抜粋 ::
◆ ◆ ◆ ◆ ◆
『大人の友情』ってなんだろう
お、河合隼雄さんだ、とひょいっと目に入って読んだ1冊。河合隼雄さんの著作を読むのは2冊目でした。そんな浅い経験の中でだけれど、たぶん、ヨシタケシンスケさんの著作が好きな人は、河合隼雄さんの著作も好きなんじゃないだろうか、と勝手に思う。
河合さんは、臨床心理学者・心理療法家。ヨシタケさんは、イラストレーター・絵本作家。どちらも、著作も多数で有名な方。でも、理想の境地のような完璧な場所(そんなもの本当は存在しない、たぶん)から格言を人々に伝える、みたいな偉そうな雰囲気は、少なくとも私は全く感じません。
河合さんもヨシタケさんも、底抜けのポジティブを推すのではなく、ご自身を含め人のネガティブな部分や心の闇もないがしろにしないで、認めて、見つめて、考えて。その上で、実は物事って色んな見方があるのかも、どんな現状も思っていたよりは悪くないかも知れない、自分の足で立ち上がってみようかな、またちょっぴり前を向いてみようかな、という気持ちが静かに、でも読む前よりも確実に湧いてくる感じの著作ばかりです。(いや、河合さんの本は2冊しか読んでないんだけども笑)
今回手に取ってみたのはこちら。
『大人の友情』- 著者:河合隼雄さん
…はあ、友情を改めて真剣に考えるだなんて、思春期の頃に色々と超真剣にごにゃごにゃ考えていた頃を思い出します。いやぁこっ恥ずかしい笑。とは言え、人生において少なくとも一時期は、そして必要に応じて折に触れ、真剣に自分なりに考えてみることは大切だと思います。
でもこれ、思春期向けの本ではありません。だって「大人の」って書いてある。
目次はこんな感じです。
◆ ◆ ◆ ◆ ◆
やること ::
#1 上の抜粋から、「今回手に取ってみたのはこちら。」から下へ「目次はこんな感じです。」までの全部を、一字も変えずにもう一度書くこと。
#2 抜粋の一文「でもこれ、思春期向けの本ではありません。」を英語に訳すこと。

(スクリーンショットと文書の位置指定データ)
◆ ◆ ◆ ◆ ◆
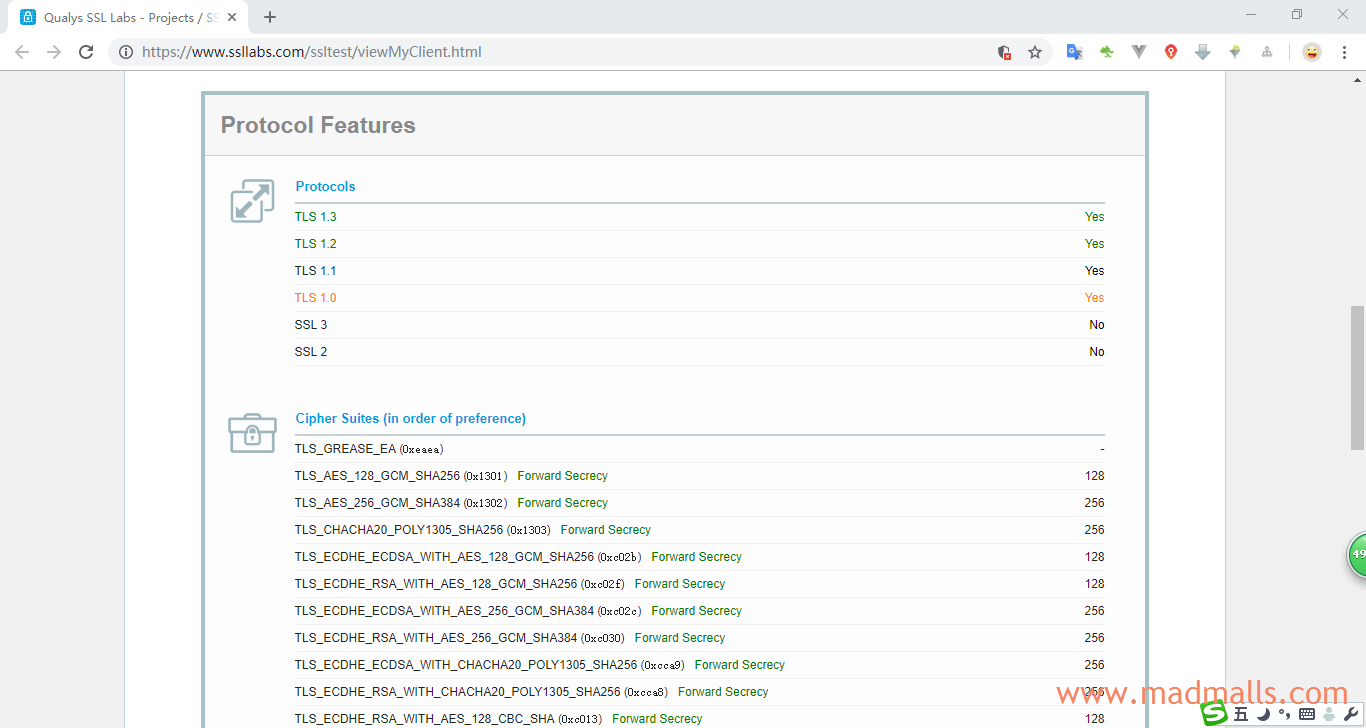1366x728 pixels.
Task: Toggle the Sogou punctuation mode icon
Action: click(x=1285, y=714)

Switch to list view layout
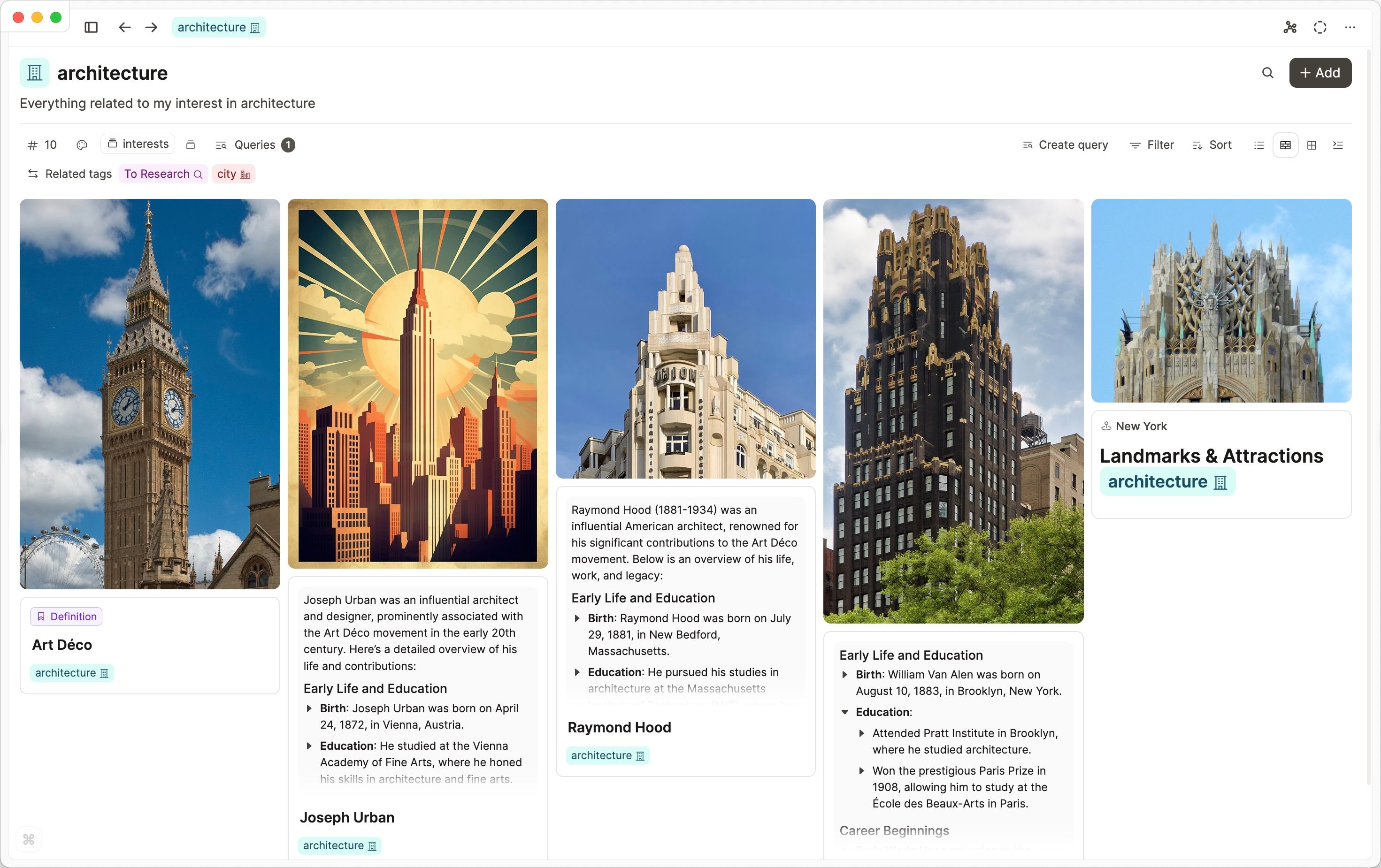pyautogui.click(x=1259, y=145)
◆ ◆ ◆ ◆ ◆
想定される結果 ::
#1
今回手に取ってみたのはこちら。
『大人の友情』- 著者:河合隼雄さん
…はあ、友情を改めて真剣に考えるだなんて、思春期の頃に色々と超真剣にごにゃごにゃ考えていた頃を思い出します。いやぁこっ恥ずかしい笑。とは言え、人生において少なくとも一時期は、そして必要に応じて折に触れ、真剣に自分なりに考えてみることは大切だと思います。
でもこれ、思春期向けの本ではありません。だって「大人の」って書いてある。
目次はこんな感じです。

#2 But this is not a book for adolescents.